The main technical update this quarter was the beta launch of DLMM, the Dynamic Liquidity Market Maker. DLMM lets LPs allocate liquidity across programmable price bins that rebalance automatically as prices move. Strategies such as Bid-Ask allow range management to run on code rather than manual upkeep, giving LPs tighter control over exposure. DLMM routes were added to the Cetus Aggregator, which now sources from both CLMM and DLMM pools to improve routing depth.
Liquidity recovery after the mid-year exploit remains above 85 percent, with protocol fees directed toward CETUS buybacks drawn from trading revenue.
Momentum DEX
Momentum cleared $22 billion in cumulative trading volume by the end of Q3, with total value locked holding around $465 million. Daily volumes averaged $260–270 million, generating roughly $95,000 in fees per day.

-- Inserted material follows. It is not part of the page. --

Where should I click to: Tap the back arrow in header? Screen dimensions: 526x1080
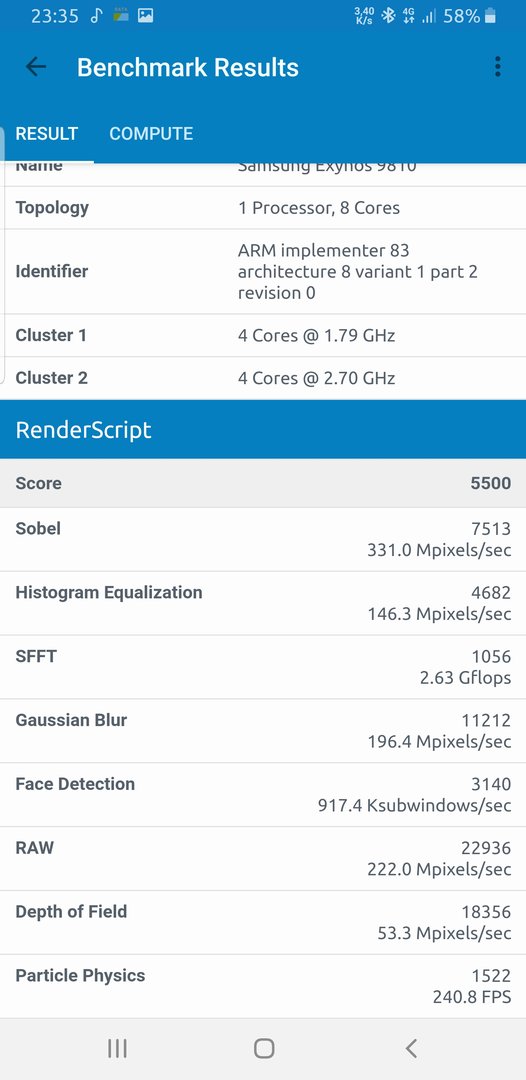point(35,67)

The ve(3,3) model directs all trading fees and emissions to lockers and stakers, allowing liquidity to compound without unchecked additional token inflation.

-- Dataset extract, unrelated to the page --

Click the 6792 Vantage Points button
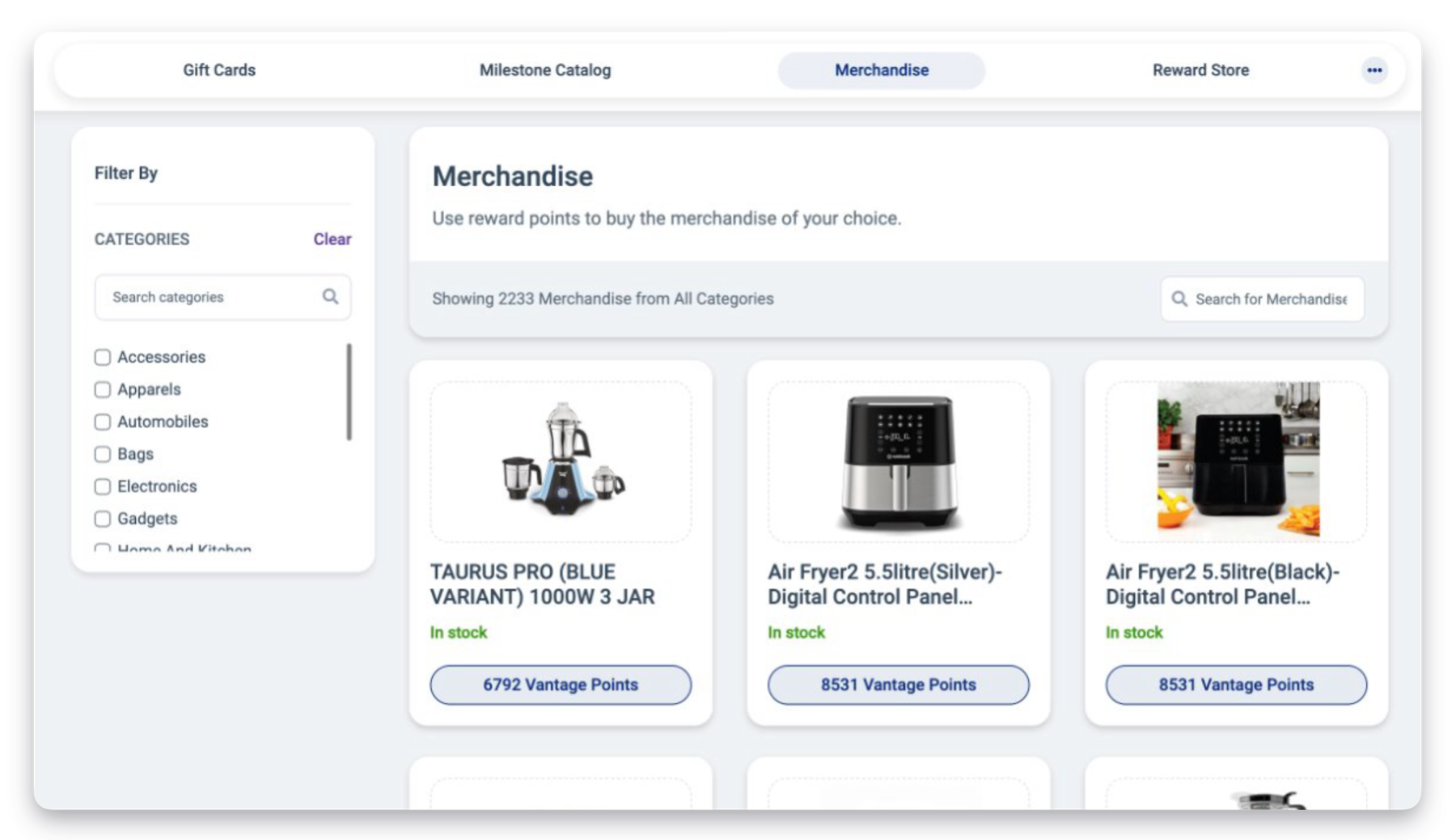 pyautogui.click(x=561, y=685)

The main technical release was Momentum Vaults, launched in August with strategies. The vaults automate range management for pairs such as SUI–USDC and WAL–SUI, adjusting positions as volatility shifts. Deposits reached $18 million in the first week. New routing through Wormhole, customizable slippage settings, and native stablecoin markets for AUSD, FDUSD, and USDY reduced swap friction and improved capital efficiency across Sui’s DEX stack.
Governance and rewards remain centered on veMMT. All protocol revenue cycles back to lockers, with buybacks exceeding $1 million during the quarter. The Buidlpad community sale added $4.5 million in capital from over 420,000 participants. Partnerships with Wormhole, OKX Wallet, and DeAgentAI expanded access and tooling but left the core design intact: a liquidity system that grows through usage rather than incentives.
Conclusion
Sui’s Q3 was when the system began working as intended. The core stack with Seal, Walrus, Nautilus, SuiNS, and zkLogin moved from demos to real tools that developers are actively building with. The focus shifted from chasing benchmarks to wiring privacy, control, and storage into one runtime. Interop efforts through LayerZero, NEAR Intents, and Ika connected Sui to external liquidity, while metrics such as Commands per Second began reflecting real on-chain computation rather than lab tests.

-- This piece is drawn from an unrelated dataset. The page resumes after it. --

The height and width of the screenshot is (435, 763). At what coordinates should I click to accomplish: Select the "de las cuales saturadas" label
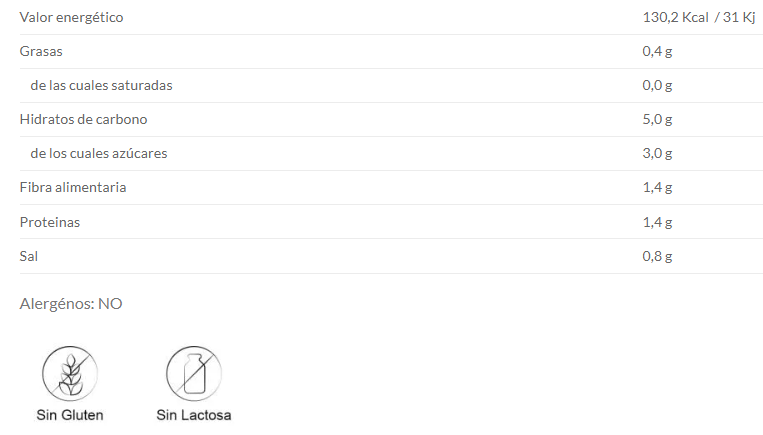tap(101, 85)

On the ecosystem side, liquidity remained centered in DeFi. Stablecoins, BTCFi assets, and a few core protocols such as Suilend, Cetus, and Momentum carried most of the flow.
The next step is about helping builders use the stack in ways that bring out what makes Sui different. The products are here, but they require developers to think differently about coordination, data, and user experience. The frontier now lies in enabling applications that could not exist without this architecture.